Version 16.0 also bundles several podiatry procedures with wound compression.

The latest version of the Correct Coding Initiative (CCI) edits took effect on Jan. 1, -- and you might be surprised to find new CPT excision and wound compression system codes bundled with a long list of podiatry procedures.

CCI 16.0 provides more than 24,060 new active pairs of medical procedures. The edition includes 869 modifier changes and 19,083 terminated pairs, according to Frank D. Cohen, MPA, MBB, senior analyst with MIT Solutions, Inc. Increase your chances for payment success by familiarizing yourself with the new code pairs that apply in podiatry.

New Excision Codes Go Mutually Exclusive

You'll find several new bundles for the new and revised excision codes your podiatrist might use.
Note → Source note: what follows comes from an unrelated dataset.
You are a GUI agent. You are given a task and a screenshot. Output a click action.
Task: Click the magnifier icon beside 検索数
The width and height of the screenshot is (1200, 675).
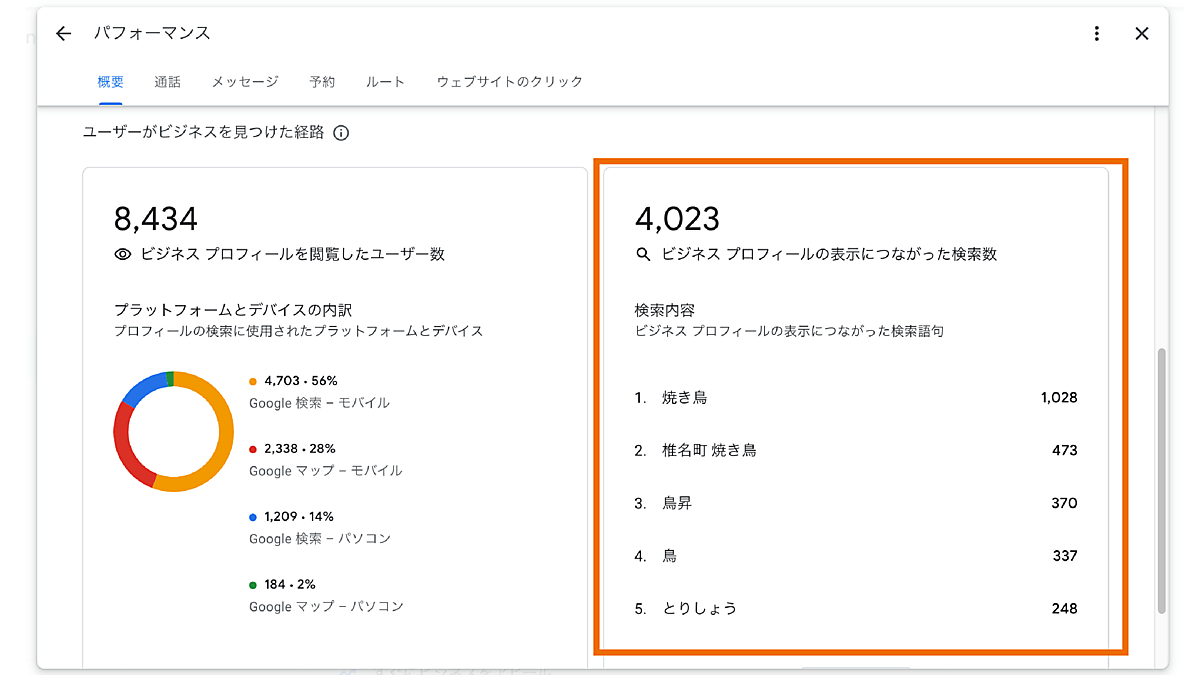(644, 255)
You won't be able to report other procedures such as debridement (11040-11044 -- Debridement; skin, partial thickness) and repair (12001-12047 -- Simple repair of superficial wounds of scalp, neck, axillae, external genitalia, trunk and/or extremities [including hands and feet]...). Among the 2010 excision codes paired as column 1 items with debridement and repair procedures are:

• 11400-11426 -- Excision, benign lesion including margins, except skin tag [unless listed elsewhere], scalp, neck, hands, feet, genitalia ...

• 27615 -- Radical resection of tumor (eg, malignant neoplasm), soft tissue of leg or ankle area; less than 5 cm.

• 27618-27619 -- Excision, tumor, leg or ankle area ...

• 28039 -- Excision, tumor, soft tissue of foot or toe, subcutaneous; 1.5 cm or greater

• 28171"28175 -- Radical resection of tumor, bone; tarsal (except talus of calcaneus) metatarsal Most of the excision codes are mutually exclusive of debridement/repair codes. CCI is operating on the theory that a physician would not reasonably perform both procedures for a patient during one session.

Example: CCI lists 27619 (Excision, tumor, soft tissue of leg or ankle area, subfascial [eg, intramuscular]; less than 5cm) as mutually exclusive of 11043 (Debridement; skin, subcutaneous tissue, and muscle). The podiatrist could not, in the same session, remove skin and muscle tissue from the same area where a tumor has just been excised.

Take note: When billing mutually exclusive codes, make sure that you code accurately for the service or services your podiatrist performed and attach the appropriate modifier. When billing a bundled code with a "0" modifier indicator, you will want to bill for the highervalued procedure, assuming your podiatrist's documentation supports that code. If you bill both codes, most likely your payer will either deny the whole claim or pay for whatever code you billed first.

When billing bundled codes with a "1" modifier indicator, you will have to establish the need to perform the separate procedures in order to get reimbursement. Place the modifier on the column 2 code. If your podiatrist's documentation does not support separate procedures, however, simply report one code to avoid a claims denial.

Podiatry Procedures Bundled with 29581

You will also find a slew of bundles between podiatry procedure codes and the new wound compression system code 29581 (Application of multi-layer venous wound compression system, below knee). Among those paired with 29581 are:

• 11730-11732 -- Avulsion of nail plate, partial or complete, simple ...

• 28238 -- Reconstruction (advancement), posterior tibial tendon with excision of accessory tarsal navicular bone (eg, Kidner type procedure)

• 28285 -- Correction, hammertoe (eg, interphalangeal fusion, partial or total phalangectomy)

• 28292 -- Correction, hallux valgus (bunion), with or without sesamoidectomy; Keller, McBride, or Mayo type procedure.

In the above pairings, CCI lists 29851 as a column 2 code, which means that it is considered a component of the more comprehensive code under column 1. These bundles have a modifier indicator of "1."

Therefore, you may use a modifier, such as 59 (Distinct procedural service), to override the edit if the clinical circumstances warrant separate reimbursement, such as a separate encounter on the same date, a separate anatomical site, or a separate indication.

Example: A patient sees a podiatrist for treatment of a wound on his leg following a skateboarding accident. The podiatrist administers a wound compression system on the leg wound (29581). During the same session, the physician discovers a diseased nail on the big toe of the injured foot. He decides to partially avulse the infected nail plate (11730 -- Avulsion of nail plate, partial or complete, simple, single). In this case, the podiatrist performed the wound compression (29581) as a separate and unrelated procedure.

You can, therefore, override the CCI edit and bill both procedures separately by appending modifier 59 to 11730, according Arnold Beresh, DPM, CPC, of Peninsula Foot and Ankle Specialists PLC of Hampton, Va.